Work task
Reproduce, word for word, the stretch of the discussion below on measuring retrieval performance that opens with "This requires a" and closes with "It’s a slog.".

Selected extract
Any tips on how people measure the performance/effectiveness for these types of problems?

7 comments

For small personal projects its kind of hard to build metrics like this because the volume of indexed content in the database tends to be pretty low. If you're indexing paragraphs you might consistently be able to fit all relevant paragraphs in the context itself.

What I can recommend is to take the coffee tasting approach. Don't try and test and evaluate individual responses, instead lock the seed used in generation, and use the same prompt for two different runs. Change one variable and do a relative comparison of the two outputs. The variables probably worth testing for you off the top of my head:

* Choice of models and/or tunes

* System prompts

* Temperature of the model against your queries

* Threshold for similarity for document inclusions (you only want relevant documents from your RAG, set it too low and you'll get some extra distractions, too high and useful information might be left out of the context).

If you setup a system to track the comparisons either automatically or by hand that just indicates which side of the change worked better for your use case, and test that same change for a bunch of different prompts you should be able to tally up whether the control or change was more preferred.

Keep those data points! The data points are your bench log and can be invaluable later on for anything you do with the system to see what changed in aggregate, what had the most outsized impact, etc and can guide you to build useful tooling for testing or finding existing solutions out there.

I use lots and lots of domain specific test cases at several layers, numbering in the hundreds or thousands. The score is the number of test cases that pass so it requires a different approach than all or nothing tests. The layers depend on your RAG “architecture” but I test the RAG query generation and scoring (comparing ordered lists is the simplest but I also include a lot of fuzzy comparisons), the LLM scoring the relevance of retrieved snippets before feeding into the final answering prompt, and the final answer. The most annoying part is the prompt to score the final answer, since it tends out to come out looking like a CollegeBoard AP test scoring rubric.

This requires a lot of domain specific work. For example, two of my test cases are “Is it [il]legal to build an atomic bomb” run against the entire USCode [1] so I have a list of sections that are relevant to the question that I’ve scored before eventually getting an answer of “it is illegal” followdd by several prompts that evaluate nuance in the answer (“it’s illegal except for…”). I have hundreds of these test cases, approaching a thousand. It’s a slog.

[1] 42 U.S.C. 2122 is one of the “right” sections in case anyone is wondering. Another step tests whether 2121 is pulled in based on the mention in 2122

For the normal ones https://en.wikipedia.org/wiki/Evaluation_measures_(informati...

The main thing is that there's no "objective" way, but if you rank and label your own data then you can certainly get a ranking that's subjectively well performing according to you.

RAG in this case is essentially the same as a recommender system so you can approach it with the same metrics you would there.

You'll need to build a data set with known correct answers but then it's basically, NDCG (Normalized Discounted Cumulative Gain) is a good place to start, MRR (Mean Reciprocal Rank) and MAP (Mean Absolute Precision) are other options. You could also just look at the accuracy of getting your result in the top K results for various thresholds for k (which can be interpreted as the "probability of getting your result in 'k' results).

I just did a talk with Jerry from LlamaIndex earlier this week. https://www.youtube.com/watch?v=eLXivBehPGo

Included here is a bit of the old tried and true: NDCG/MRR/Precision @k - what you really want for measuring your information retrieval systems.

But we also talk through a bit of the "new", how to use Evals to generate the building blocks for those metrics above. You will want both hand labels and the automated Evals in the end to evaluate your system.

Supplied records

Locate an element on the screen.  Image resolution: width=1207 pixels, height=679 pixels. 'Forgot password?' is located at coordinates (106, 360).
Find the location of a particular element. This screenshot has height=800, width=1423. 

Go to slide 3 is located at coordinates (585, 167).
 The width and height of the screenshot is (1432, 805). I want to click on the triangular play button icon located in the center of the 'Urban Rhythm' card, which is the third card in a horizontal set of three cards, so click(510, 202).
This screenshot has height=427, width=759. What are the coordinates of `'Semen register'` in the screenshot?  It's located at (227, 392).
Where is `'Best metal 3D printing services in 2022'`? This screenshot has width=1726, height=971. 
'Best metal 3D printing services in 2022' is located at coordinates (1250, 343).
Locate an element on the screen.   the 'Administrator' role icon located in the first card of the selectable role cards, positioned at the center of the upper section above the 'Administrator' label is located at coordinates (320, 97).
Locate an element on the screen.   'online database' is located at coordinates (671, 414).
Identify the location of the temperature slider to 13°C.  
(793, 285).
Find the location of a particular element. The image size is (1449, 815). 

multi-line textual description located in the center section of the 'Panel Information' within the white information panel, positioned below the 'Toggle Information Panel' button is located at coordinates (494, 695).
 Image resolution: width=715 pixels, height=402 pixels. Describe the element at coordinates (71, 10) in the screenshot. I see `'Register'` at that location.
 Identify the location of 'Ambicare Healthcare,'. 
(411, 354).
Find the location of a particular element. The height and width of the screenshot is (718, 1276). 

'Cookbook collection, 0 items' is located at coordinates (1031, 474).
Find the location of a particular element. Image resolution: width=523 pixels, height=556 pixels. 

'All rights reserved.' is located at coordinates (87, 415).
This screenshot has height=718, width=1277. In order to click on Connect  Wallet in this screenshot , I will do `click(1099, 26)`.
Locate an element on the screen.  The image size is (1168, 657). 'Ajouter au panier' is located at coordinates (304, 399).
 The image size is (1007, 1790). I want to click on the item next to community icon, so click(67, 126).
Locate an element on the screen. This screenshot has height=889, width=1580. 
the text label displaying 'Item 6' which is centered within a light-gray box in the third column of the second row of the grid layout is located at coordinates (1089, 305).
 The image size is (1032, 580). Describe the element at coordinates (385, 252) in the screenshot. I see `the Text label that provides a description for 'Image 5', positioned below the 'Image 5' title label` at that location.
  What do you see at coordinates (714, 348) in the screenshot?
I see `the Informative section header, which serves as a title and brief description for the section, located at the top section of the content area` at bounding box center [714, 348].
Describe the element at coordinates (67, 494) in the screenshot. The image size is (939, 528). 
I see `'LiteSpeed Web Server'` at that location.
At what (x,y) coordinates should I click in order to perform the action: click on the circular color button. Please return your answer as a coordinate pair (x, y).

The completed task
This requires a lot of domain specific work. For example, two of my test cases are “Is it [il]legal to build an atomic bomb” run against the entire USCode [1] so I have a list of sections that are relevant to the question that I’ve scored before eventually getting an answer of “it is illegal” followdd by several prompts that evaluate nuance in the answer (“it’s illegal except for…”). I have hundreds of these test cases, approaching a thousand. It’s a slog.